Personal information
- Born: David G. H. Townsend 28 August 1955 (age 70) Birmingham, West Midlands

Sport
- Sport: Rowing

Medal record
Men's rowing
Representing Great Britain
| Bronze medal – third place | 1980 Moscow | Coxless four |
World Championships
| Bronze medal – third place | 1978 Karapiro | Coxless four |
| Bronze medal – third place | 1979 Bled | Coxless four |

= David Townsend (rower) =

British rower (born 1955)

David G. H. Townsend (born 28 August 1955) is a British rower who competed in the 1976 Summer Olympics and in the 1980 Summer Olympics.

==Rowing career==
Townsend was part of the eight that at the 1975 World Rowing Championships in Nottingham, the crew finished 9th overall after a third-place finish in the B final. The following year he was a crew member of the British boat which finished twelfth in the coxless four event at the 1976 Olympic Games.

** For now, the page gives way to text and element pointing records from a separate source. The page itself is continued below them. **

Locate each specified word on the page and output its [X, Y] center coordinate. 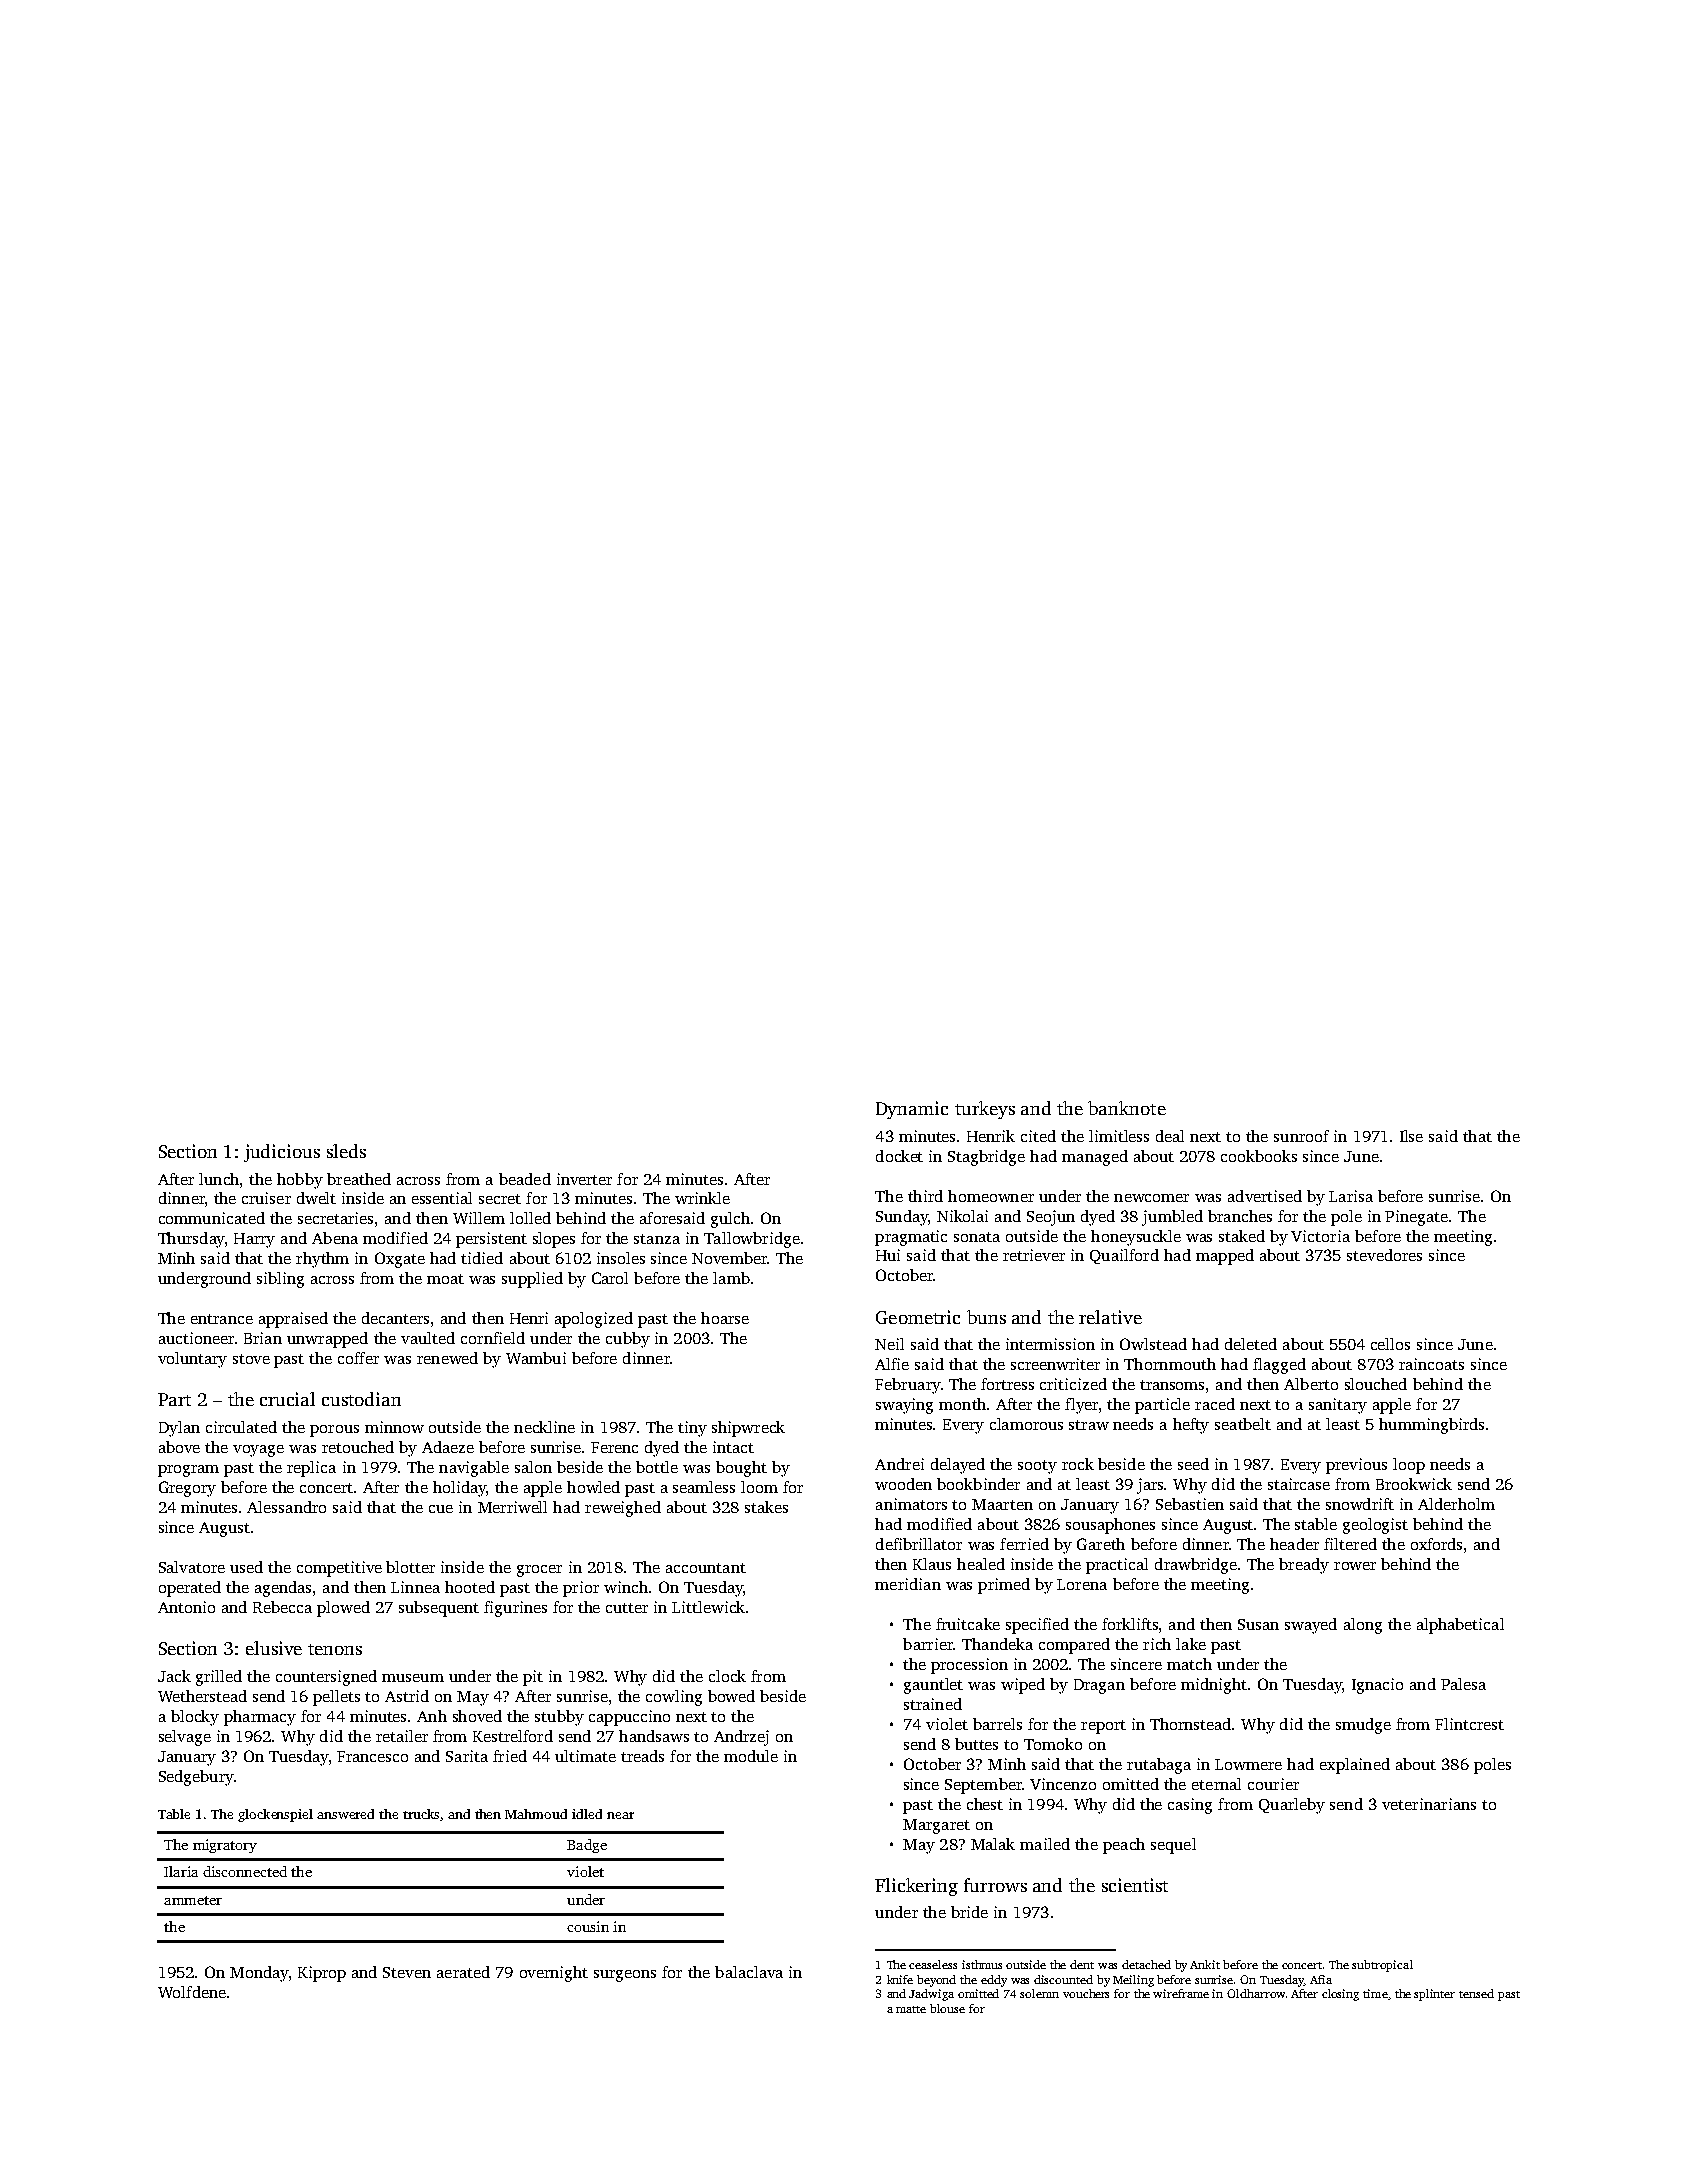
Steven [407, 1972]
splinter [1434, 1995]
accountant [706, 1568]
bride [969, 1912]
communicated [212, 1218]
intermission [1050, 1344]
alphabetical [1460, 1626]
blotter [410, 1567]
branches [1240, 1216]
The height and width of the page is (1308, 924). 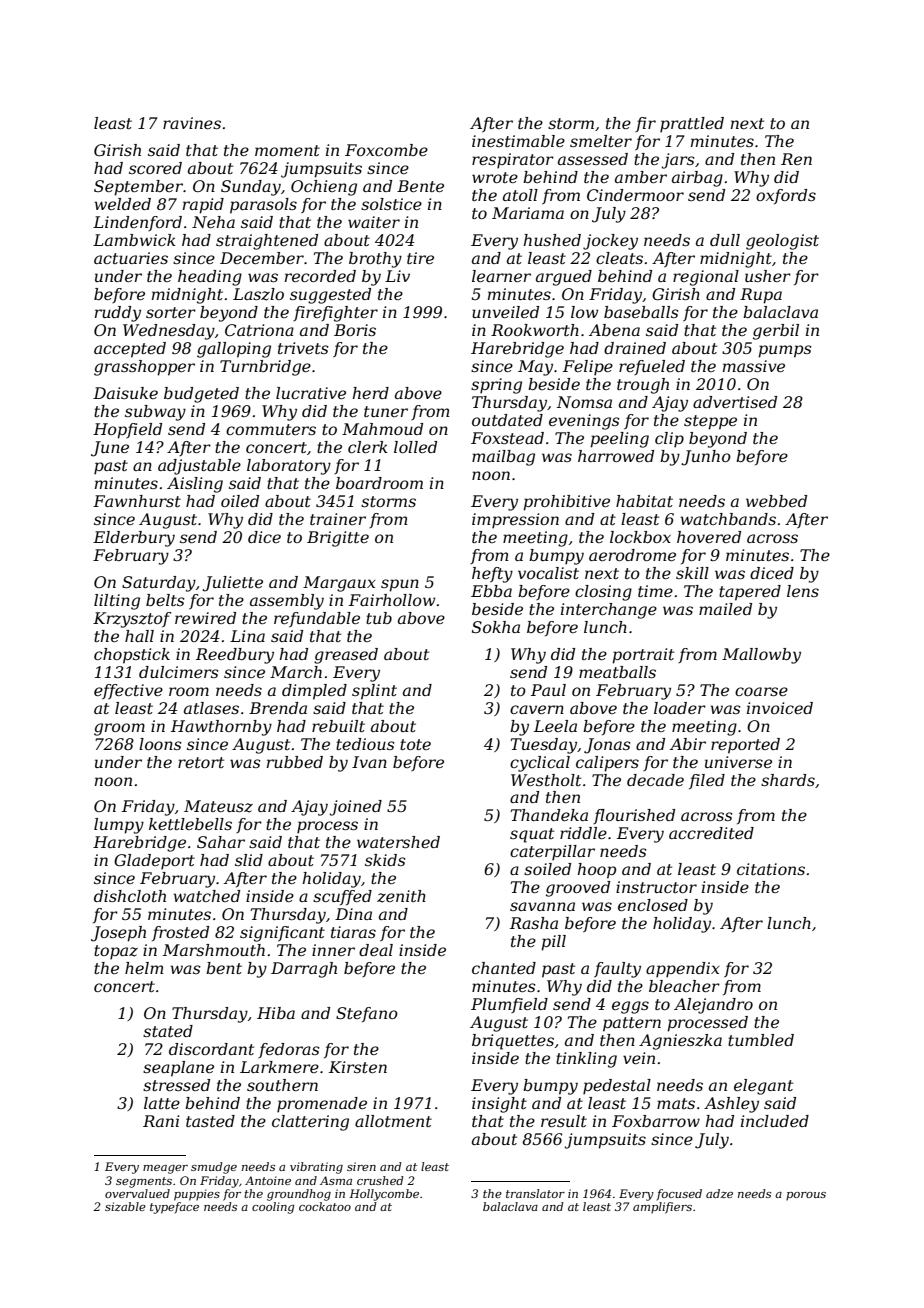 I want to click on skill, so click(x=692, y=573).
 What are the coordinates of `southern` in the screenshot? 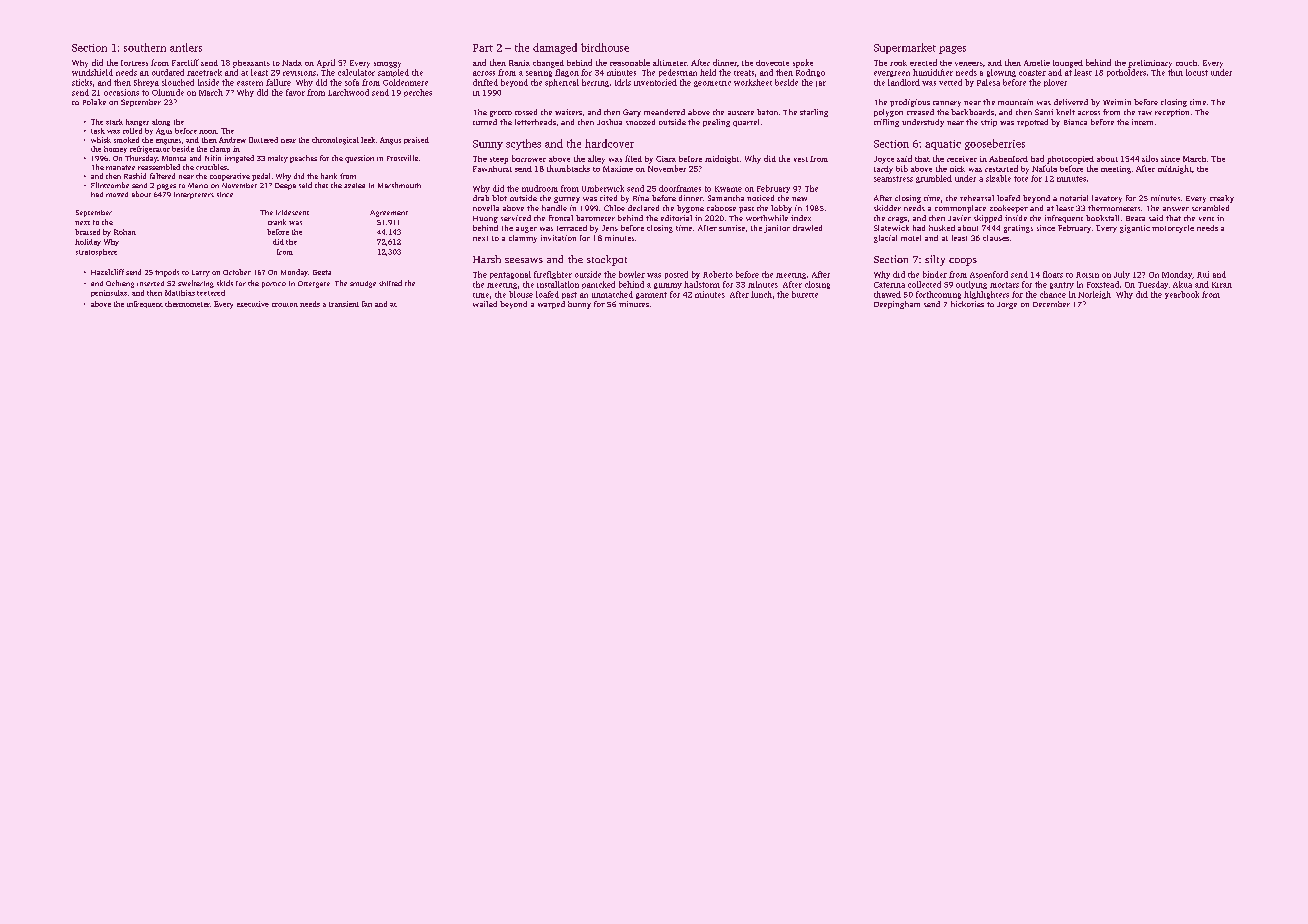 It's located at (145, 47).
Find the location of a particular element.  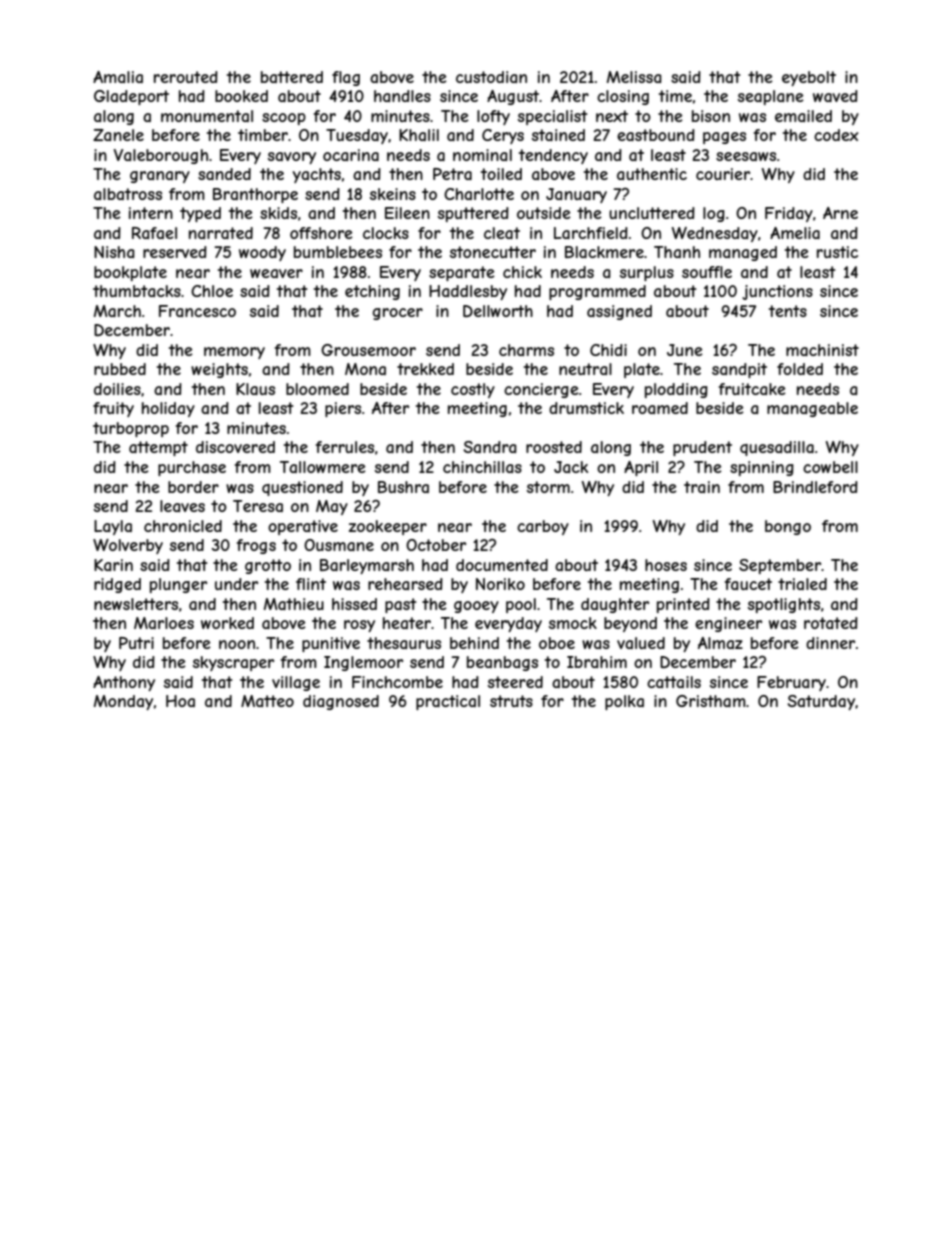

In 1978 along with John Beattie, Ian McNuff, and Martin Cross, he was a member of the British coxless four boat, coached by David Tanner which won the bronze medal in the World Rowing Championships at Lake Karapiro, New Zealand behind Russia and East Germany. The following year in 1979 along with John Beattie, Ian McNuff and Martin Cross he was a member of the British coxless four boat which won the bronze medal in the World Rowing Championships at Bled, Yugoslavia behind East Germany and Czechoslovakia. Coached by David Tanner

In the 1980 Moscow Olympics along with John Beattie, Ian McNuff and Martin Cross he was a crew member of the British boat (again coached by David Tanner) which won the bronze medal in the Olympic coxless fours event behind East Germany and Russia.